Обозники сели к теплу, к топившейся печке, закурили. Павел угостил табаком хозяина. И по тому, как тот, торопясь, сворачивал самокрутку, как, откинув на сторону дверцу печки, поймал уголек и, обжигаясь им, перебрасывая с ладони на ладонь, потянул, понял, что курец он заядлый, а табаку, видно, не имеет. Это хуже всего.
Погрелись, поговорили, Тимофей сходил в сени за котомкой, достал картофельный колобок.
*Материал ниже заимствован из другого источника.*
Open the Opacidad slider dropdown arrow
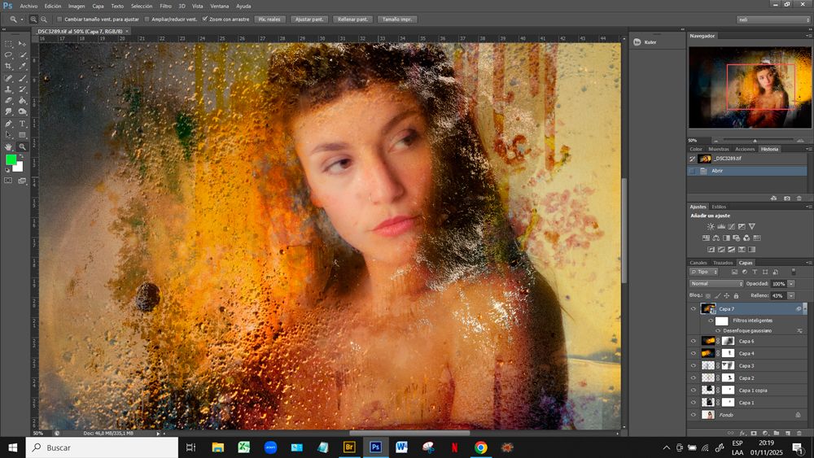The image size is (814, 458). coord(791,283)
Повернулся к хозяйке — та возилась с тряпьем каким-то, перешивала.
— Хозяюшка, сковородка найдется у тебя? Разогреть. Целый день одним морозом...
— Положи обратно, — кивнул хозяин Харламову. — Вам еще ехать да ехать. — И жене:
— Собери мужикам поесть. Так вы, значит, из Каврушей? До войны был разок там...
— Хозяйка, молчавшая все время, налила две чашки щей. Не густо было в чашках, горячо — одна радость. Отрезала на блюдце несколько пластиков сала. Тонких.
— Хлеба вот нету, — пожаловалась она, подавай мужикам ложки. — Хлебайте, пока не остыло. Не стесняйтесь, еще подолью. Мы сами поужинали уже. Двое живем-можем...
— Хлеб у нас свой, — Павел вынул лепешку, положил на стол. — Вот какой едим.
— Сели с Тимофеем друг против друга и начали: по разу от лепешки, шесть раз из чашки. Хорошо как после холода! Хозяин достал с полки кусок сала, от которого только что отрезали. С полкилограмма оставалось в нем, не больше, — протянул Павлу.
— Это вам с собой. — И просительно заглянул в лицо. — Табачку не отсыпешь малость? Переночевать, когда нужно, прямо ко мне заезжайте. Сергины фамилия наша. Павел на чистую столешницу горкой насыпал самосаду. Две большие горсти.
— Вот спасибо, вот спасибо, — засуетился обрадованный хозяин, осторожно сгребая табак в кисет. — Неделю без курева. А о возах не беспокойтесь, спите до утра. Я на ночь собаку по проволоке спускаю, до возов не достанет, а и не подпустит никого. Да и кто полезет? Все свои. Хутор — шестнадцать дворов. Отдыхайте.
— Хозяйка постелила мужикам на полу. Легли как были. Уснули сразу.
Ночь прошла спокойно. Хозяин раза два выходил на двор и, вернувшись, успокаивал подымавших головы мужиков.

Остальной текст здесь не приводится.